Sitting on the runway at London Heathrow airport a large airliner carries 60,000kg of aviation fuel ready to power five hundred passengers and baggage across the Atlantic ocean. 7 hours later the same plane touches down in North America weighing almost 50,000kg less.
Like mechanical machines ripping through their fuel supplies, the human body loses weight when it expends more energy than it consumes. Whilst we don't have fuel-guzzling jet engines we do have trillions of hungry cells which burn energy in three broad categories.
Basal Metabolic Rate (BMR) accounts for the all energy required to sustain core body functions and makes up a significant proportion of daily expenditure. Total BMR value is largely dictated by age, body size and how much lean mass we have.
Thermic effect of feeding (TEF) accounts for the energy used to digest, absorb and assimilate the food we eat and makes up approximately 10% of daily expenditure.
Physical activity accounts for the energy spent moving. Unsurprisingly the more we move, the more we burn. For sedentary folks physical activity will account for a small percentage of daily expenditure whilst for an active individual the value can be much higher.
An example metabolism at work:
To ramp up the speed of a car's engine we hit the accelerator. In similar fashion the body has its own pedals which we can press to increase energy output and shed more weight.
- Strategy 1 - Boost BMR by increasing lean mass through resistance exercise
- Strategy 2 - Increase the TEF by switching to a whole-foods diet
- Strategy 3 - Increase your daily levels of low-intensity physical activity
Strategy 1 - Since basal metabolic rate is largely dictated by levels of lean mass adding some muscle to our physique through regular resistance exercise will increase the amount of energy burnt at rest. Not only is muscle a useful metabolism booster, it also helps hoover up blood glucose, adds tone and definition to our body, helps combat ageing and improves our physical capabilities
Strategy 2 - Processed food is more easily digested than its whole food counterpart. In practical terms this means you absorb a higher percentage of processed food calories.
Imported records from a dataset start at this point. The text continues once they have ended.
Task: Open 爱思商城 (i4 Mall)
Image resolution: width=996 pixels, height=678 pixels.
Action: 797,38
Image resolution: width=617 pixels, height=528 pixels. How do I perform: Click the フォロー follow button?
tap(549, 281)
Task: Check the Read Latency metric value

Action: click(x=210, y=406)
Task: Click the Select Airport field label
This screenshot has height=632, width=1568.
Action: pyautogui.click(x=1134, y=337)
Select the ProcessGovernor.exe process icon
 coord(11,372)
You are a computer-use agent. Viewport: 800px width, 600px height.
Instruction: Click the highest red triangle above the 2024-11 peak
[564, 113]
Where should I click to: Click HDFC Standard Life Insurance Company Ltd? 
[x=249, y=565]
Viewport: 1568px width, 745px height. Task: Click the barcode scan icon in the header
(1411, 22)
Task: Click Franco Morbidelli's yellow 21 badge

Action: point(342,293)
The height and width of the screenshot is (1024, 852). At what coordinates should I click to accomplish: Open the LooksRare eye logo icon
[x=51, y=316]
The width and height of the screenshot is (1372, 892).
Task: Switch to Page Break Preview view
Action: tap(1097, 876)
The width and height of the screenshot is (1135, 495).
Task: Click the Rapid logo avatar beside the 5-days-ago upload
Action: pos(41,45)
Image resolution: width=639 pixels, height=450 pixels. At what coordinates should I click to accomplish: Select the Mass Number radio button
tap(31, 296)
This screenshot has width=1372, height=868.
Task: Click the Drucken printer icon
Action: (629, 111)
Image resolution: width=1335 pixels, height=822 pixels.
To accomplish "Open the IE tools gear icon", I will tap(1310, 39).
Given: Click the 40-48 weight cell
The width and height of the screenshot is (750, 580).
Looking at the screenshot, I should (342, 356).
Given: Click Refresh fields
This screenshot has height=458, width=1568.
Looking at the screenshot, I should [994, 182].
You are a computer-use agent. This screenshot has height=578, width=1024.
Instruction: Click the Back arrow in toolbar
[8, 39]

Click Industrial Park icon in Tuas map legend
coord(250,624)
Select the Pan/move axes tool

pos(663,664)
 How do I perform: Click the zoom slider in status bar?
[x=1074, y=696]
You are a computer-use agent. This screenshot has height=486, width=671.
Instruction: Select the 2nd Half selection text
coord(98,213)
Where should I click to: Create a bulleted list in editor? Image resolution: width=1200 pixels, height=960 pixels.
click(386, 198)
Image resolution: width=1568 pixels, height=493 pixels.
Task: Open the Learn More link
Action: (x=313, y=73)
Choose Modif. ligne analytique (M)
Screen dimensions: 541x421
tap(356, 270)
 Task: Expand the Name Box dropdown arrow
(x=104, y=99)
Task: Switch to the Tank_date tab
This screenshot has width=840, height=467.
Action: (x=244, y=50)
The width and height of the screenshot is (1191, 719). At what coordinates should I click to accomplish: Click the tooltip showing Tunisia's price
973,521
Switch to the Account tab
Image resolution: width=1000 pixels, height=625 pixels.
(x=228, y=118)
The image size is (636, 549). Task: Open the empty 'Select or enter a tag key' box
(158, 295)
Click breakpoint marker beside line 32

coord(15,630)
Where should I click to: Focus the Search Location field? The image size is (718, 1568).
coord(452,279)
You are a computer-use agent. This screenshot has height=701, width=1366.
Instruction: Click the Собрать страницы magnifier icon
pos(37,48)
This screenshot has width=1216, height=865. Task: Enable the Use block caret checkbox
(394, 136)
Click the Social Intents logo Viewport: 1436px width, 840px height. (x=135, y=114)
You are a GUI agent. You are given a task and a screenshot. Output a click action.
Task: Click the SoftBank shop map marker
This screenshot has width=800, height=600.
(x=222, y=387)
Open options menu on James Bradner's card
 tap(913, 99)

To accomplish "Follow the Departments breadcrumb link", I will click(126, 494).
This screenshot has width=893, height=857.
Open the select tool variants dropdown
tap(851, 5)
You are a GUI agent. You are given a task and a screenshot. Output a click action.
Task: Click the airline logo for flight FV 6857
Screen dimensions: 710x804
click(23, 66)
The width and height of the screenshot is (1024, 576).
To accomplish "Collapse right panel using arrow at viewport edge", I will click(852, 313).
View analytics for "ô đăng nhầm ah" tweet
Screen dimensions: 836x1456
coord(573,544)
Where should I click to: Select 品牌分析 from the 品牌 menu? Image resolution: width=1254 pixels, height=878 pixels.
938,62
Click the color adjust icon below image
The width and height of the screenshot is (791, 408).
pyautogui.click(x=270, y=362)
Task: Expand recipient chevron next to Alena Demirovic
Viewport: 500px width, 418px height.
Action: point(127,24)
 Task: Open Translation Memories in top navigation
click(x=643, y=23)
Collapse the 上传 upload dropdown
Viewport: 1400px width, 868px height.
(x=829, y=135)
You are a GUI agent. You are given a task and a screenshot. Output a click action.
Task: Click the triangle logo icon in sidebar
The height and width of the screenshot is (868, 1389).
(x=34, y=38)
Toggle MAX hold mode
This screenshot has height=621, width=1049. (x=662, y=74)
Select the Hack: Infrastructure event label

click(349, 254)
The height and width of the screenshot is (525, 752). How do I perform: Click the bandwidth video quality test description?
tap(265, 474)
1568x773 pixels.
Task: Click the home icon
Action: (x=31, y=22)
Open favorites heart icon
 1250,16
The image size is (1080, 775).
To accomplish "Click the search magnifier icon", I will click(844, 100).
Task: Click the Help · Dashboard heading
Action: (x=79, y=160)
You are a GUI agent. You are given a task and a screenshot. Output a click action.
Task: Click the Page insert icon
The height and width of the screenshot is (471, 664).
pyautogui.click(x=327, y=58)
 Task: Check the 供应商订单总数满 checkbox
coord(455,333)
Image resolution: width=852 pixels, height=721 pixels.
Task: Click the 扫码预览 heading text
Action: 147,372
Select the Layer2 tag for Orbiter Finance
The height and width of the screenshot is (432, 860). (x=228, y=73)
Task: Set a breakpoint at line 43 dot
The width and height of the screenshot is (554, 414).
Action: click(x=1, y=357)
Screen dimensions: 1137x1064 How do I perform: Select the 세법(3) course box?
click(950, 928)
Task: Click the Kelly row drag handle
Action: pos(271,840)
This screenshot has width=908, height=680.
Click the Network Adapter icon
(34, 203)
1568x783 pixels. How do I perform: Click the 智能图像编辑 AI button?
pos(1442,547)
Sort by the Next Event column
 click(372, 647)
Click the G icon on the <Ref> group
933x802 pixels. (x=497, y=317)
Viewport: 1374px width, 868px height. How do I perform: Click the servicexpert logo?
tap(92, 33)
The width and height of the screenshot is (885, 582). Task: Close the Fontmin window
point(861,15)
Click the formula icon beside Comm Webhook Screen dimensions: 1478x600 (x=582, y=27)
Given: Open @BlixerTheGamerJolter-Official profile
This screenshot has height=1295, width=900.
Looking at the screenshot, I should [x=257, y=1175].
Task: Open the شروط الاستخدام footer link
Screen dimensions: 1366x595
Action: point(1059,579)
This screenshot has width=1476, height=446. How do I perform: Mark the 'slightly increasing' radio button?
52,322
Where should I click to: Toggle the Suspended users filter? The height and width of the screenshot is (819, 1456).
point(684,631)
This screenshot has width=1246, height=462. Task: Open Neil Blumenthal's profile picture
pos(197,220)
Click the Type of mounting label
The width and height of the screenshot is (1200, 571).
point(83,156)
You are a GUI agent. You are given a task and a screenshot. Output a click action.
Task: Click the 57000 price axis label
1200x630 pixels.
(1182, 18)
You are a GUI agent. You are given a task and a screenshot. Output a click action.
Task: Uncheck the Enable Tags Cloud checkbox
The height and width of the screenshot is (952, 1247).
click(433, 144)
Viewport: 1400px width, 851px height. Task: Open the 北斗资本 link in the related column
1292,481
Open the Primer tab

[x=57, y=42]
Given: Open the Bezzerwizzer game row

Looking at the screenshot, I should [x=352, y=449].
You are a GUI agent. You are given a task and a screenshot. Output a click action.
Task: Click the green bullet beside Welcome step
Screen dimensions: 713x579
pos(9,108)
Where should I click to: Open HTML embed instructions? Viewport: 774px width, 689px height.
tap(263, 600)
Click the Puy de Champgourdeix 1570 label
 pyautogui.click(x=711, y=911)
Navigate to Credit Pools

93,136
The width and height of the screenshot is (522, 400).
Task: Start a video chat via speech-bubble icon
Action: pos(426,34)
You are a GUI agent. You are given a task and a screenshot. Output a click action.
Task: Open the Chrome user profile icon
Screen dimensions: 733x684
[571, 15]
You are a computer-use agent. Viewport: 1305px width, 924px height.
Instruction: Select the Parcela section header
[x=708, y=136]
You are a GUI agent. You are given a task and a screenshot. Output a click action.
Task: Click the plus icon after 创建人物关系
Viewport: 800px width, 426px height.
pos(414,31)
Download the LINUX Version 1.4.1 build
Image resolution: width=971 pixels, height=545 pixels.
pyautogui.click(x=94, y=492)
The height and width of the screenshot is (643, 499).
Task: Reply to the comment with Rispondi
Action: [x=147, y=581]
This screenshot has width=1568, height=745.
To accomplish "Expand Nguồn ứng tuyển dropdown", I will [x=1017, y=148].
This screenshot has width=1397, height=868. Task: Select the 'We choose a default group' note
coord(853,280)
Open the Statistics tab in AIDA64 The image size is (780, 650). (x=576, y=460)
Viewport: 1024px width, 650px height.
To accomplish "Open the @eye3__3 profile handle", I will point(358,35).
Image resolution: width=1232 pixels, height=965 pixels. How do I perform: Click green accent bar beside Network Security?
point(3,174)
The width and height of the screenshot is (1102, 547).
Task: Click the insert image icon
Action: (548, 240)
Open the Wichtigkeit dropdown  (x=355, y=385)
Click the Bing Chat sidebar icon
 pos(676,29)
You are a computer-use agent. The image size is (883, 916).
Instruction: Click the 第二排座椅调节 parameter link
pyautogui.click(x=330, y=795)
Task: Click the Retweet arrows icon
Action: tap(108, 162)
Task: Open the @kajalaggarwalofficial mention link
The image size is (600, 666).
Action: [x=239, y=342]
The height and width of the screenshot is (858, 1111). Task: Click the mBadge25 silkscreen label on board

By eating more whole foods you increase the workload on your digestive system thereby reducing net calorie intake. Furthermore, this benefit doesn’t even take into account the increased nutritional density and appetite regulating qualities of whole foods.
Strategy 3 - NEAT (non-exercise activity thermogenesis) is a scientific term used to describe the amount of calories we burn via general movement spread throughout the day. Examples include walking, climbing the stairs, standing up, carrying bags, changing posture and playing. Dr James Levine has spent much of his professional life studying the effects of NEAT and concluded that it can account for huge differences in daily energy expenditure. In an age dominated by the chair ramping up levels of low intensity movement can have a profound impact on our waistlines. In the words of Dr Levine, we must get up and move.
Of course, no discussion of human energy balance would be complete without mentioning the other side of the equation… energy intake.
It took the passenger jet seven hours and thousands of miles to shed some 50,000kg of liquid fuel, yet the same tanks could be topped up in a matter of minutes upon arrival. The lopsided nature of this equation holds true for the human body too. No matter how well we rev our metabolisms it can be easily outgunned by consuming too many calories.
We must focus our attention on both the inputs and the outputs for optimal weight loss results.
- Get Up! Why Your Chair Is Killing You And What You Can Do About It by James Levine
- Barr SB and Wright JC. Postprandial energy expenditure in whole-food and processed-food meals: implications for daily energy expenditure. Food Nutr Res. 2010 Jul 2;54.